植物受到低温胁迫时会发生膜脂过氧化反应，MDA的积累是植物受活性氧(ROS)毒害作用的表现[19]。MDA被用作判定植物逆境条件下膜脂过氧化强度的指标，而且是衰老的标记[20]。脯氨酸作为一种有机渗透调节物，在植物遭受非生物胁迫时合成[21]，其积累能够降低细胞质的水势，保持水分平衡，维持细胞膜的稳定性，同时脯氨酸可以清除羟自由基[22-24]，保护蛋白质结构的稳定性。MDA、可溶性糖和游离脯氨酸的含量大小，均可用于鉴定植株耐冷性的强弱。本试验构建VIGS介导的基因瞬时沉默载体并成功转化得到阳性植株，经低温处理后，通过测定VIGS试验植株丙二醛、可溶性糖和游离脯氨酸等指标的变化情况，沉默株系在遭遇低温后较WT和CK丙二醛含量升高，游离脯氨酸含量基本保持不变，可溶性糖含量变化不大，分析结果表明，VIGS试验中SlMYB-related2基因沉默株系确实耐低温性降低，说明SlMYB-related2基因在番茄抗寒过程中起调控的作用。SlMYB-related2基因的沉默使番茄幼苗细胞膜受到了损伤，打破了原有的代谢平衡，影响了对低温的耐受性，可见SlMYB-related2基因在低温胁迫中起到了正调控作用。

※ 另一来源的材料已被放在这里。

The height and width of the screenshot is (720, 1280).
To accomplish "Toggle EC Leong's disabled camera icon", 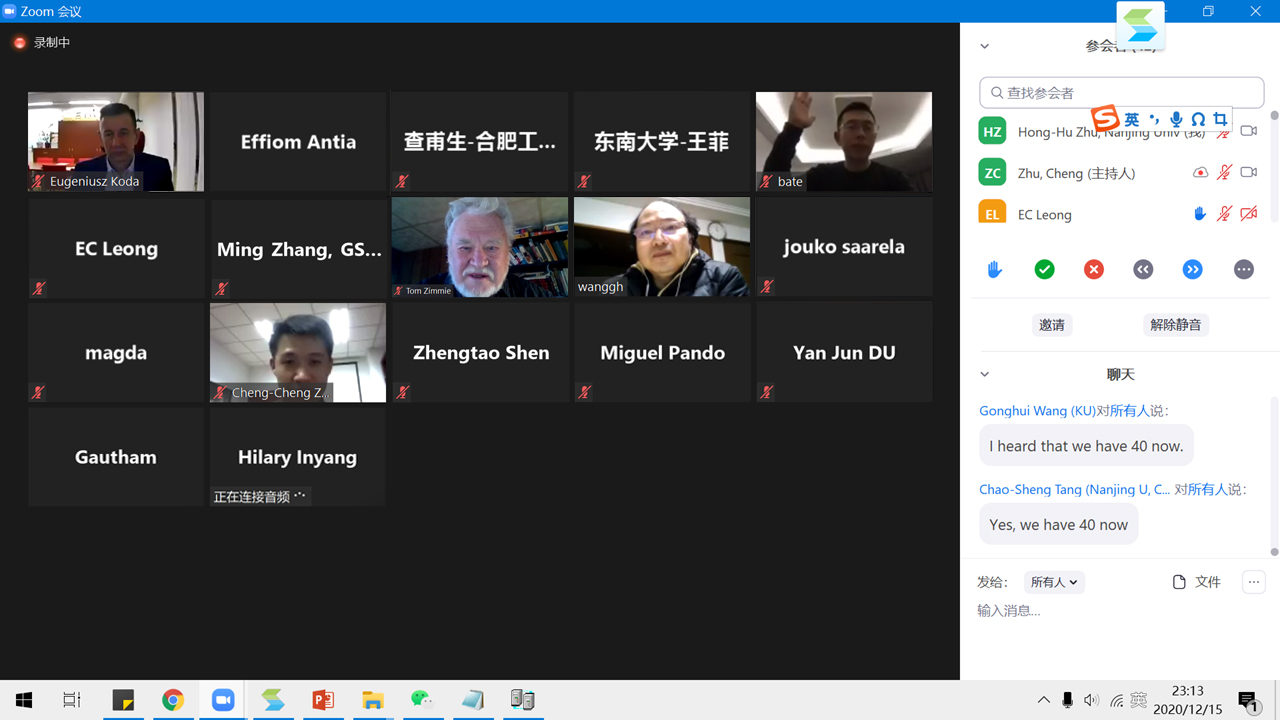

本试验只选取了一个野生番茄品种进行该基因的沉默来验证该基因的功能，后续试验可以选用不同的栽培番茄品种，甚至在其他作物中进行该基因在耐低温性性能验证。试验通过VIGS技术和CRISPR/Cas9对SlMYB-related2基因进行了基础研究和初步的探索，可为发掘更多的MYB转录因子功能提供理论基础和参考指导。